▶ _Problem requirements_
Starting at the line that contains "Click the download count arrow icon", reproduce only the lines through the end of the data, exactly, including both the first and the last; skip the pictures.

=== Begin Enclosure ===

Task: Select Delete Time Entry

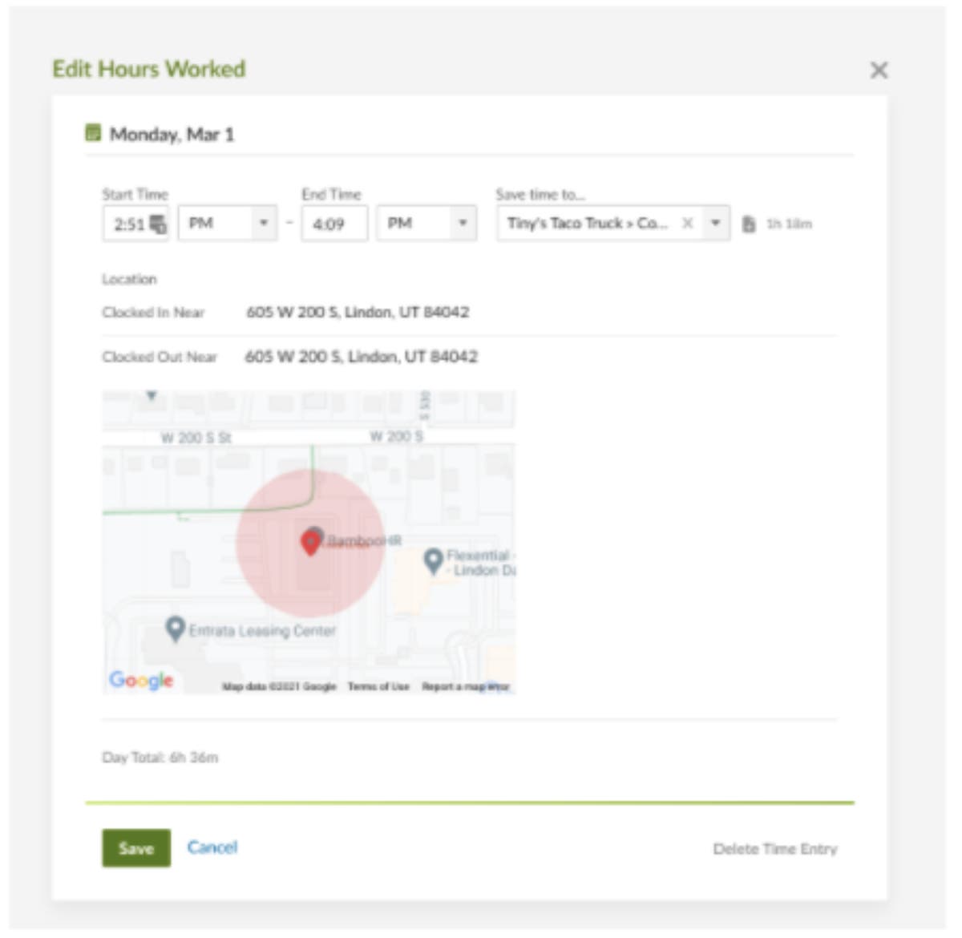Action: point(776,848)
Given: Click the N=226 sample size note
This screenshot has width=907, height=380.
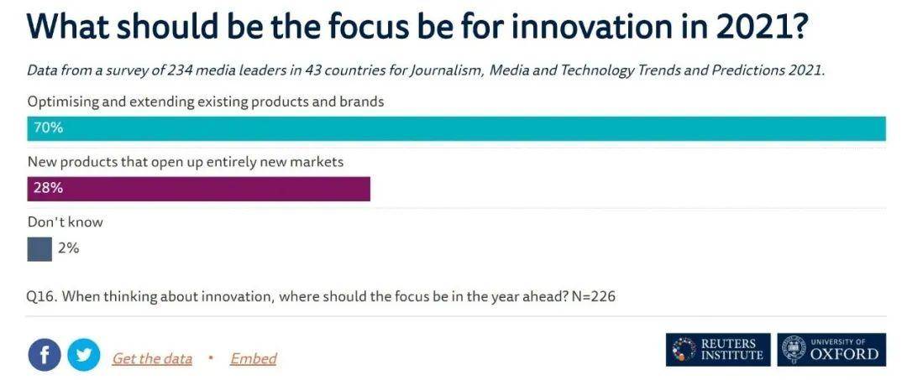Looking at the screenshot, I should pos(594,297).
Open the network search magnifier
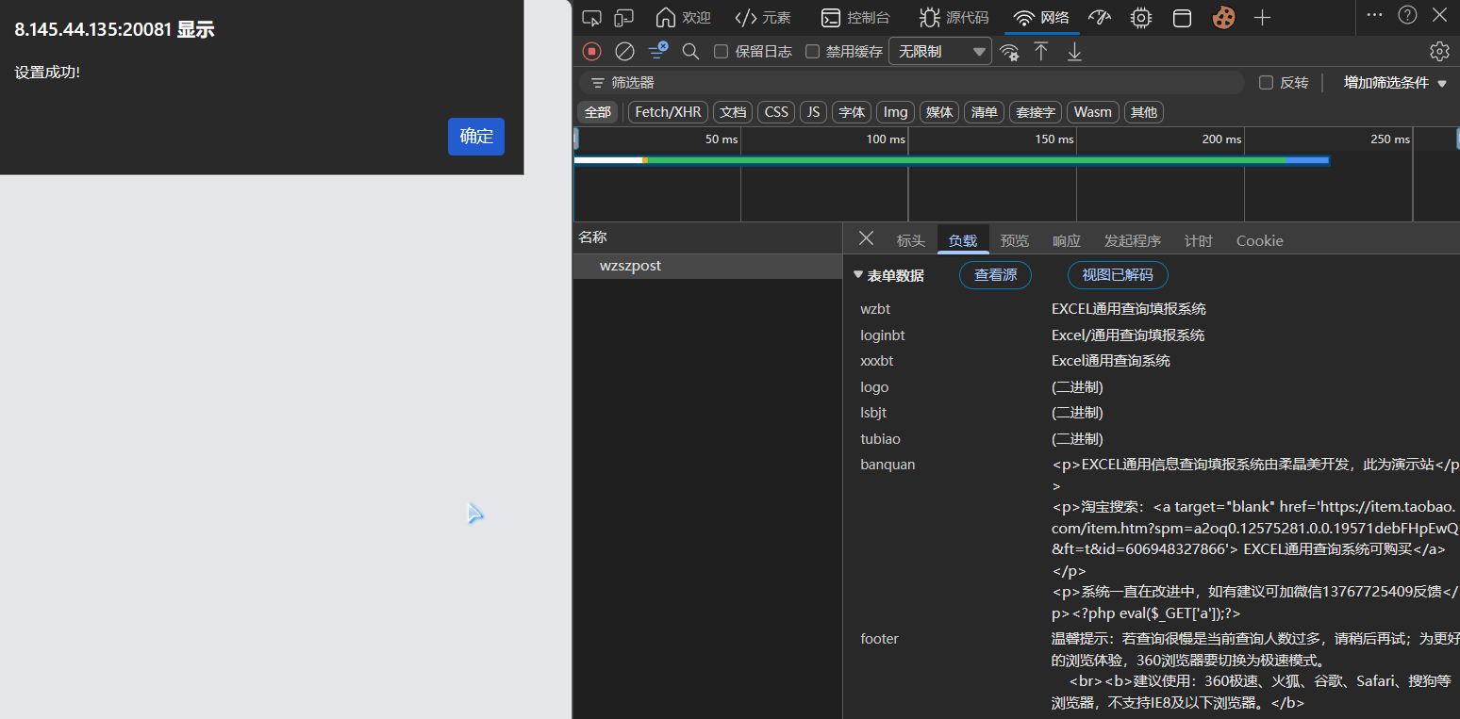The height and width of the screenshot is (719, 1460). (690, 51)
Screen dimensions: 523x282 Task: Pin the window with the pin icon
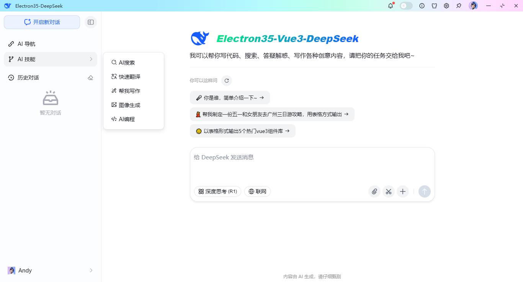tap(459, 6)
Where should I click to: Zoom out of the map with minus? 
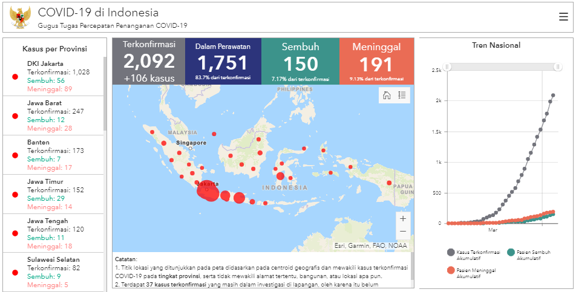(x=403, y=232)
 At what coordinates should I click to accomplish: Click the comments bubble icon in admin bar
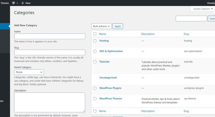point(14,3)
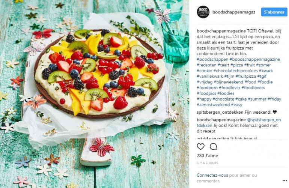Viewport: 289px width, 188px height.
Task: Open the #almostweekend hashtag
Action: (213, 105)
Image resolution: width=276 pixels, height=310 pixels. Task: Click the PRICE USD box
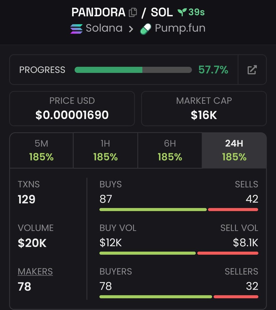72,109
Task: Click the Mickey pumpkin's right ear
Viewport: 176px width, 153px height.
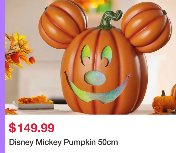Action: [146, 27]
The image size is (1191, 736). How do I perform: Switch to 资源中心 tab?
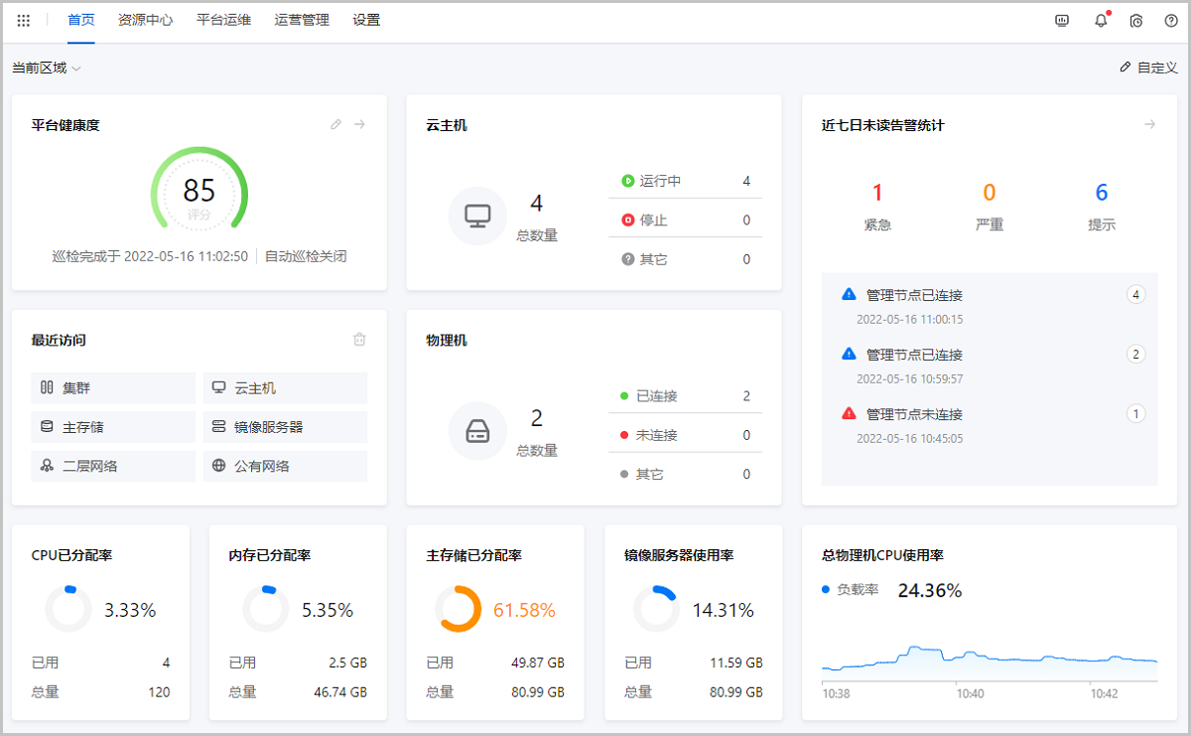145,20
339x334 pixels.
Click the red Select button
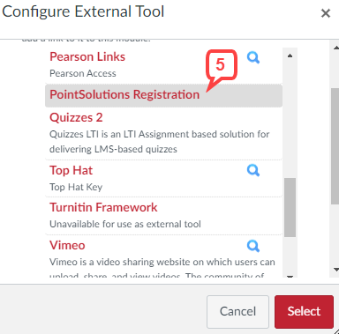click(304, 312)
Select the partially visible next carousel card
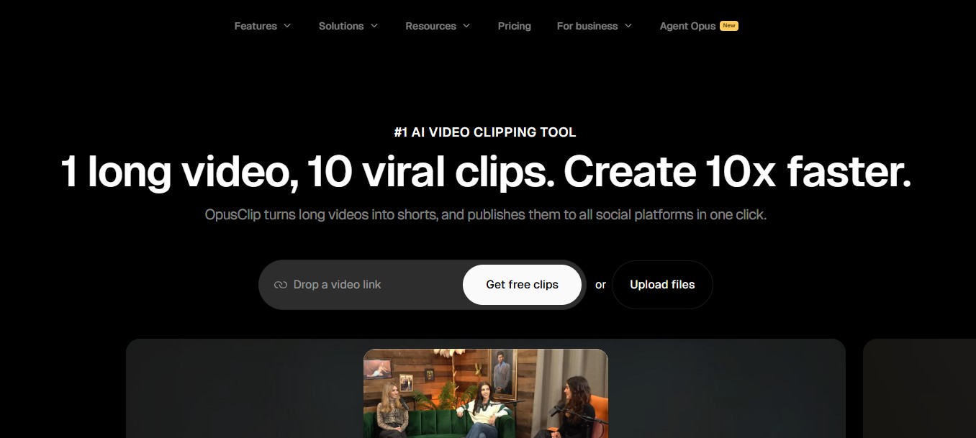Viewport: 976px width, 438px height. [919, 388]
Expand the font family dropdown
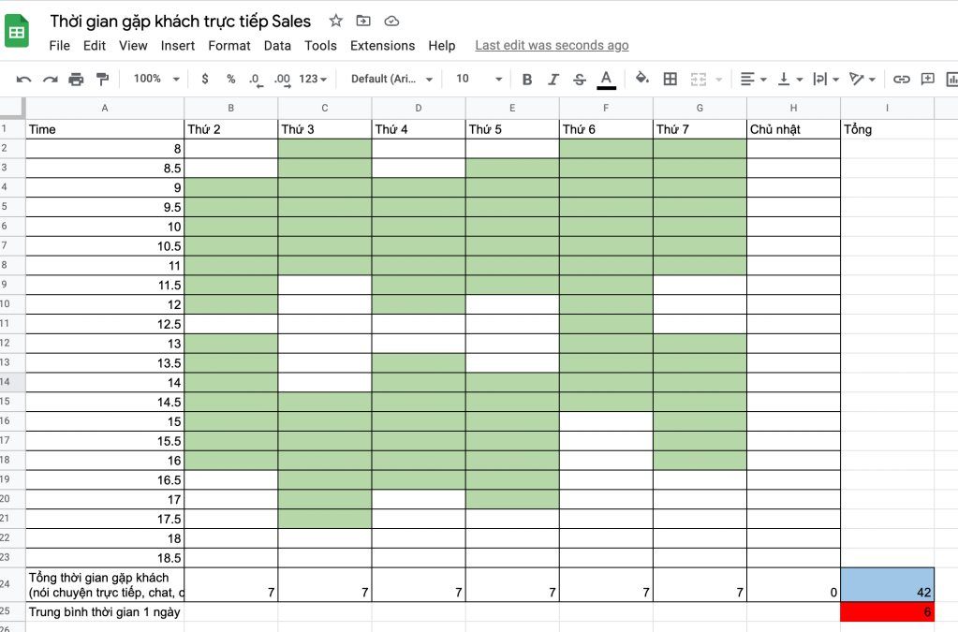Screen dimensions: 958x632 (391, 79)
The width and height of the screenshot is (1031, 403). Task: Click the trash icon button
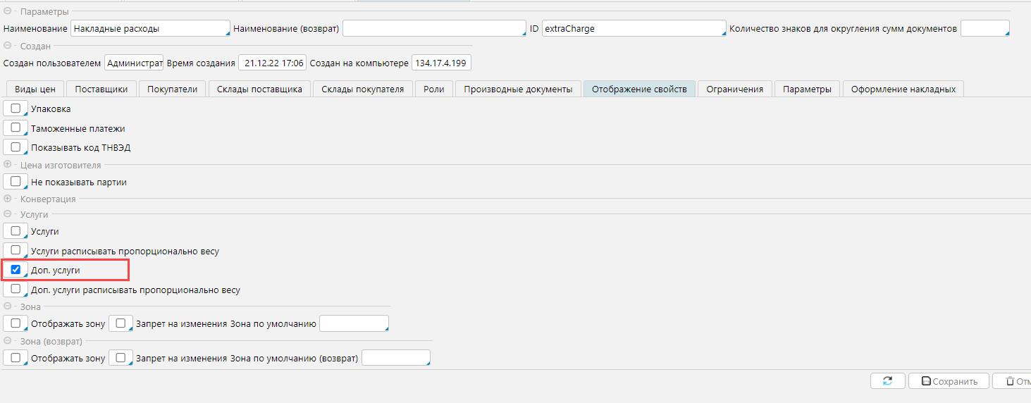[x=1011, y=381]
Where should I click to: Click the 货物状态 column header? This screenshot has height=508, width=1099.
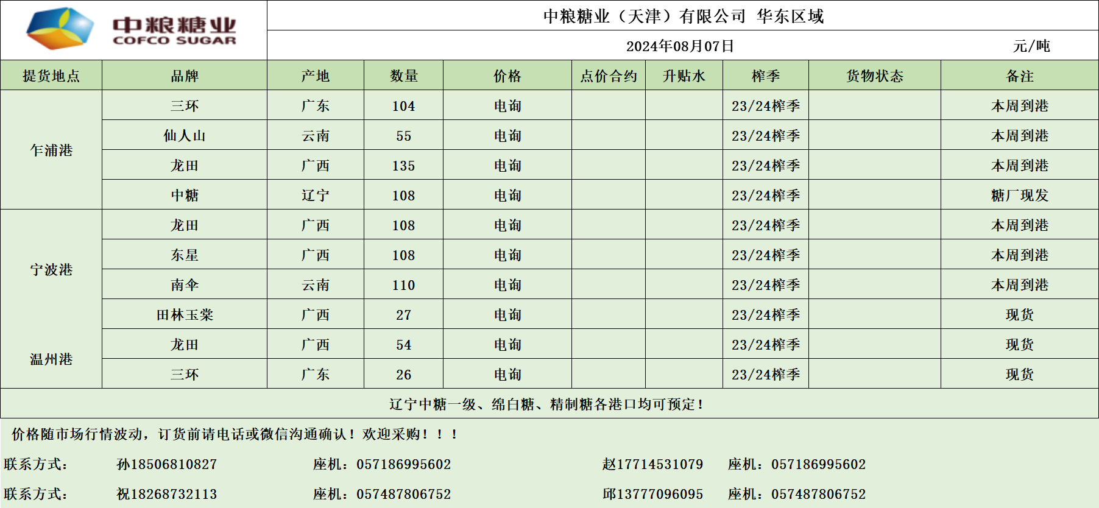(874, 76)
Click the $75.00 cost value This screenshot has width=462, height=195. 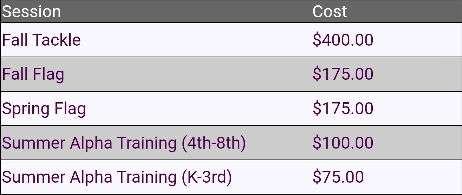(x=338, y=177)

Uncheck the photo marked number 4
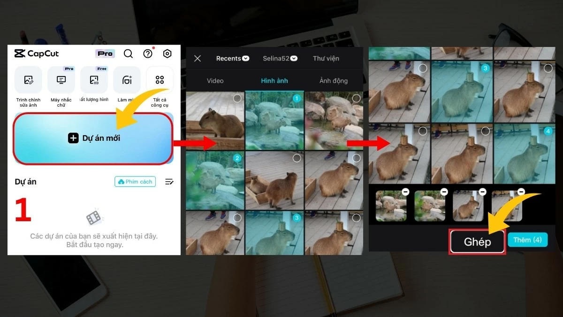pos(548,131)
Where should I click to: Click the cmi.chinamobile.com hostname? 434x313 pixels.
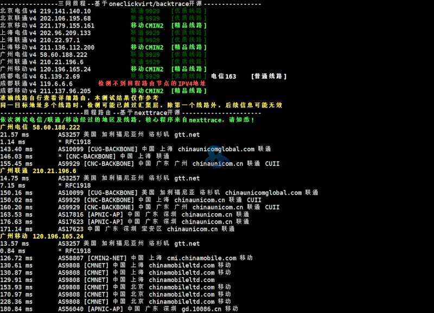pos(207,258)
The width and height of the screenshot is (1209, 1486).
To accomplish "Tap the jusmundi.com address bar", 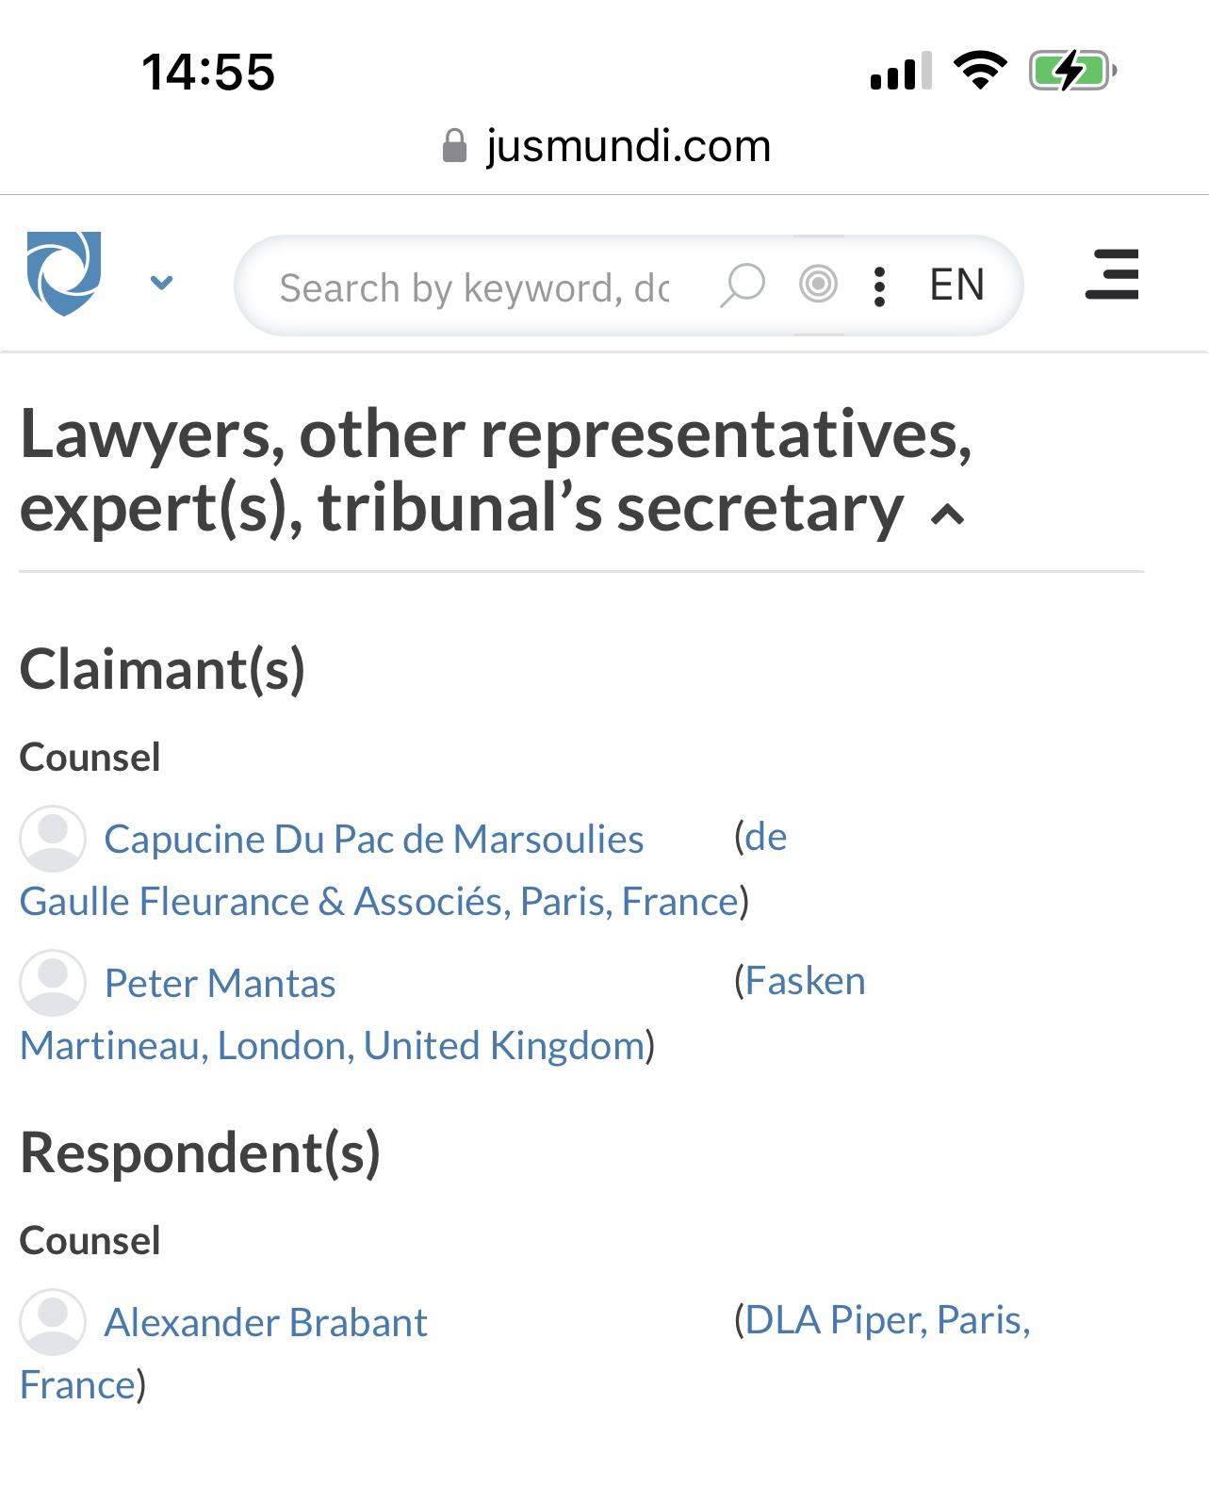I will click(x=627, y=146).
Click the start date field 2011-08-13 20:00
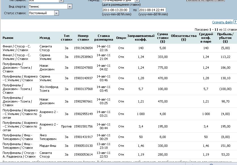The height and width of the screenshot is (165, 237). (116, 10)
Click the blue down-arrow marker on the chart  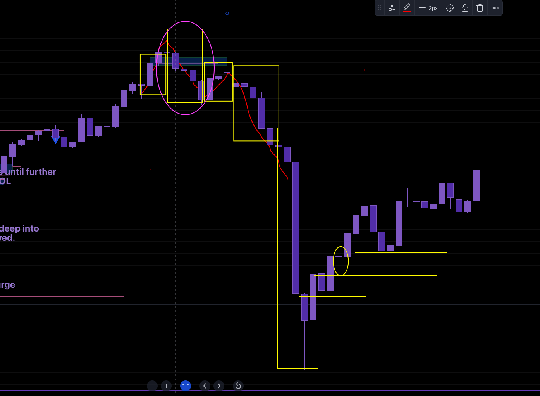[x=55, y=140]
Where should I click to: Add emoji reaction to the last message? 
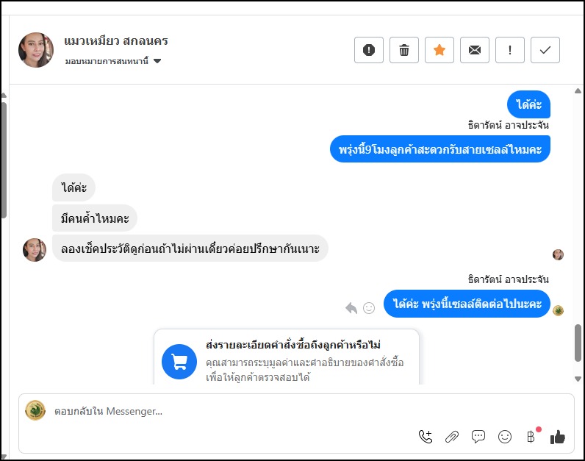(369, 308)
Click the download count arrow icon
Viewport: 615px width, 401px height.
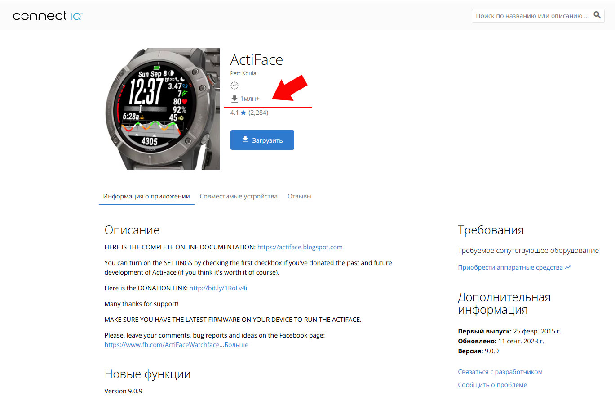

=== End Enclosure ===

▶ _Output for this exercise_
Click the download count arrow icon
Viewport: 615px width, 401px height.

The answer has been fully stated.